Before next week's meeting of OPEC, Russia has already spoken to group member Venezuela about the need to “coordinate actions in defense” of oil prices and it plans to send a high-ranking delegation to press the message.
But despite needing oil prices of $100 a barrel to balance its budget, Russia has changed little since 2008 when the Organization of the Petroleum Exporting Countries urged Moscow to join forces to cut supply to shore up prices.
'Nothing has changed'
Then and now, the world's biggest producer lacks the ability to increase or turn down its own production.
“Nothing has changed,” said Valery Nesterov, an analyst with Sberbank CIB, adding that while China has built storage to beef up its stocks for its energy-intensive economy, Russia has constructed no new facilities.
Nesterov also said Russia had a harsh climate and challenging geology which meant it cannot simply stop wells from pumping oil. “Russian wells will just freeze if you stop them.”
But that does not mean that Moscow will not try to persuade others to help shore up a price, which has fallen 33 percent since June to $78 a barrel.
Igor Sechin, chief executive officer of Russia's biggest oil producer Rosneft and a long-standing ally of President Vladimir Putin, and Energy Minister Alexander Novak will both fly to Austria days before OPEC is due to meet in Vienna.

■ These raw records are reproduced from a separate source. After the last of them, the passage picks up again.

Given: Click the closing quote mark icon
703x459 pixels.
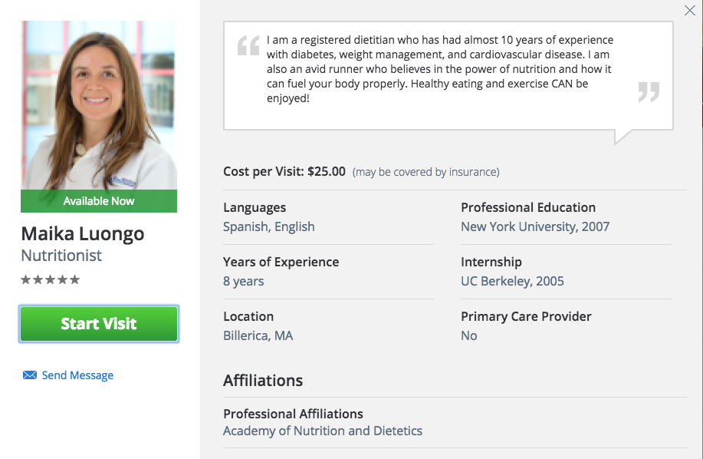Looking at the screenshot, I should click(649, 92).
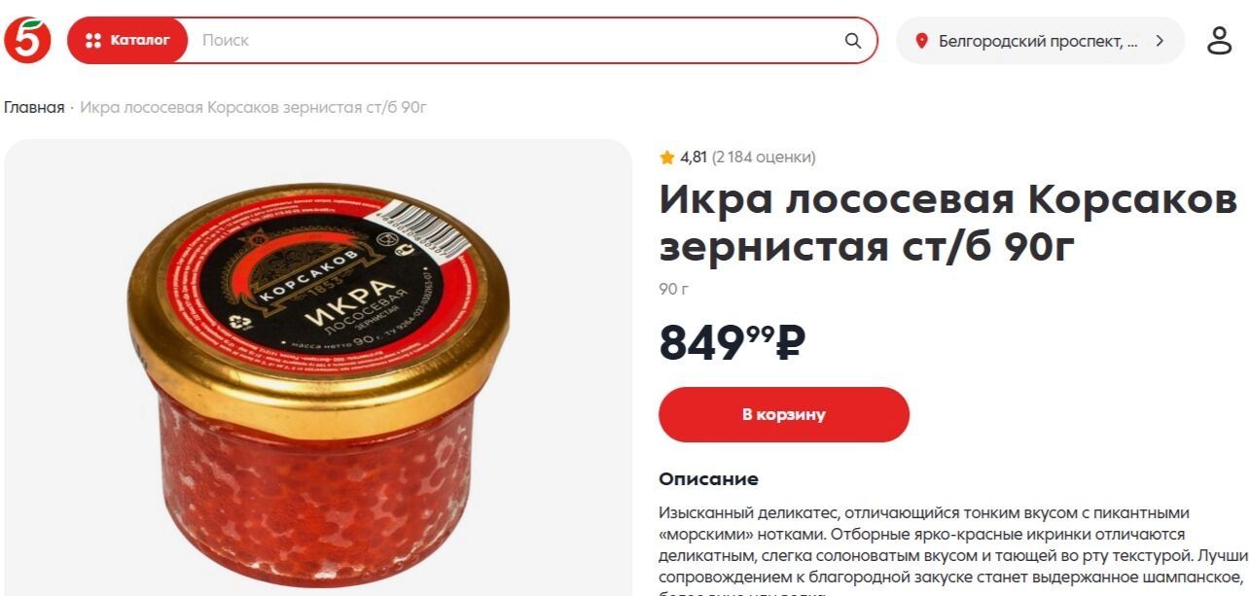1249x596 pixels.
Task: Click the chevron next to the address
Action: click(x=1160, y=41)

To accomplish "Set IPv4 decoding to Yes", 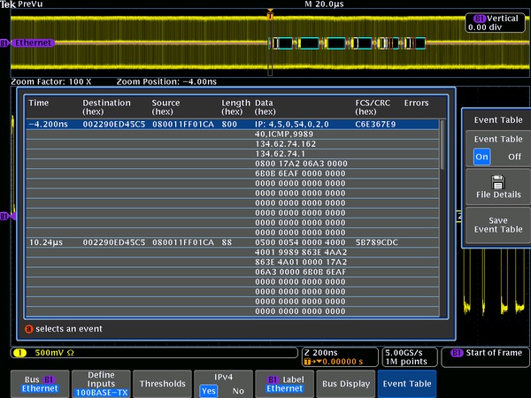I will 208,390.
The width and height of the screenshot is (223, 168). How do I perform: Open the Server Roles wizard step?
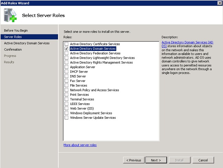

They are due to attend a conference with Venezualan officials, have not shed light on the agenda or the other participants. Novak's spokeswoman said on Thursday the minister would not attend the OPEC meeting itself.
Oil market watchers are divided on the outcome of the meeting in Vienna, which will be the most uncertain for years. Analysts are split over whether there will be a coordinated cut, with some saying output could be reduced by up to 1.5 million barrels per day (bpd).

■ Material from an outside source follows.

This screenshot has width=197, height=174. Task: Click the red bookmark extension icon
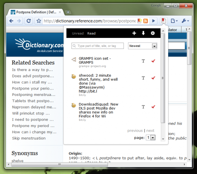pos(164,21)
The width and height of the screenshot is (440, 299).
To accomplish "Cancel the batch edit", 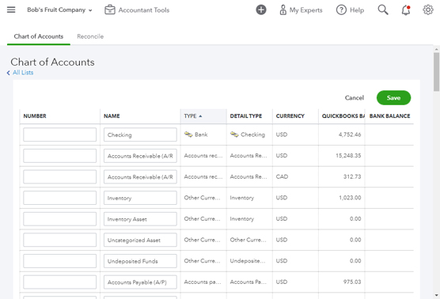I will 354,97.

Some experts argue that Russia could even need oil prices as high as $115 to balance the budget, since social and military spending have soared, while Western sanctions over Ukraine have cut off Moscow from funds it borrows in Western financial markets.
Given that its production cannot be stopped, the only option left would be for Russia to cut its exports, which stand at about 4 million bpd.

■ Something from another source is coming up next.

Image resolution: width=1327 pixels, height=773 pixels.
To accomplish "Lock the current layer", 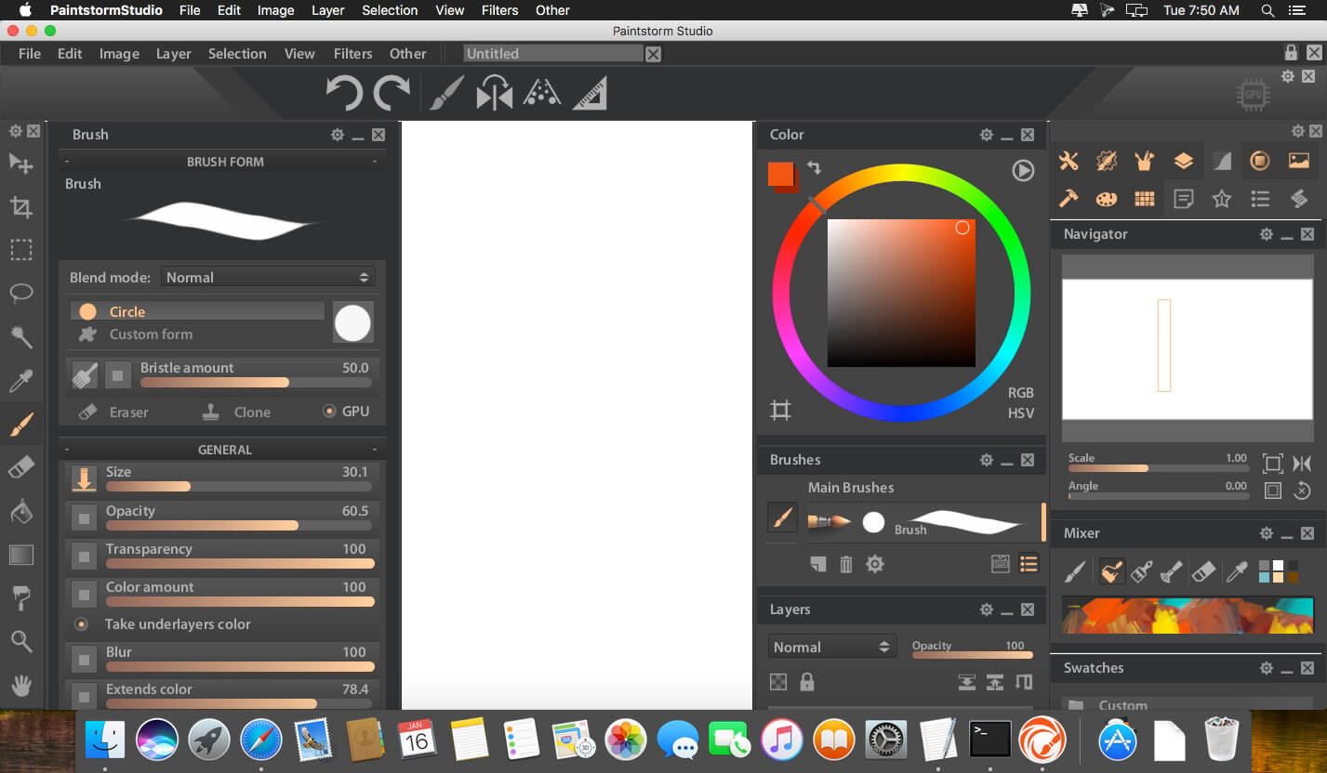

Asked if Russia could hold back oil it would normally export, a trader at a major western oil company said: “And where would you put it?”
Some oil could be stored in the Transneft pipeline system, one of the world's longest, he said. But it was never supposed to be used for prolonged storage, because it is reserve capacity to be used only in the event of technical problems.
Transneft did not respond to a request for comment.
Lack of storage capacity
Russia's only major oil storage facility, the floating storage vessel Belokamenka located in the Barents Sea, can hold 2.6 million barrels.
An industry source said that even though Belokamenka is not full at the moment “you will need 365 like it to take off 2 million bpd from the market.”
The position is different with Saudi Arabia, OPEC's leading producer. Unlike in Russia, where around a half of oil production is in private hands, Saudi Arabia controls all of its output via state-owned Saudi Aramco.
The company has a large fleet of super-tankers which can be used to store oil at sea and also owns or leases oil storage facilities around the world.
Russia sells a big chunk of its oil to trading houses and oil majors, thus leaving the decisions where and how to store crude to its buyers.
Mikhail Krutikhin, a partner with RusEnergy consultancy, said Russia could not influence oil prices through export cuts and joked that more drastic measures might be needed.
“There is no real way for Russia to support prices, only to make a revolution some oil producing country,” he said.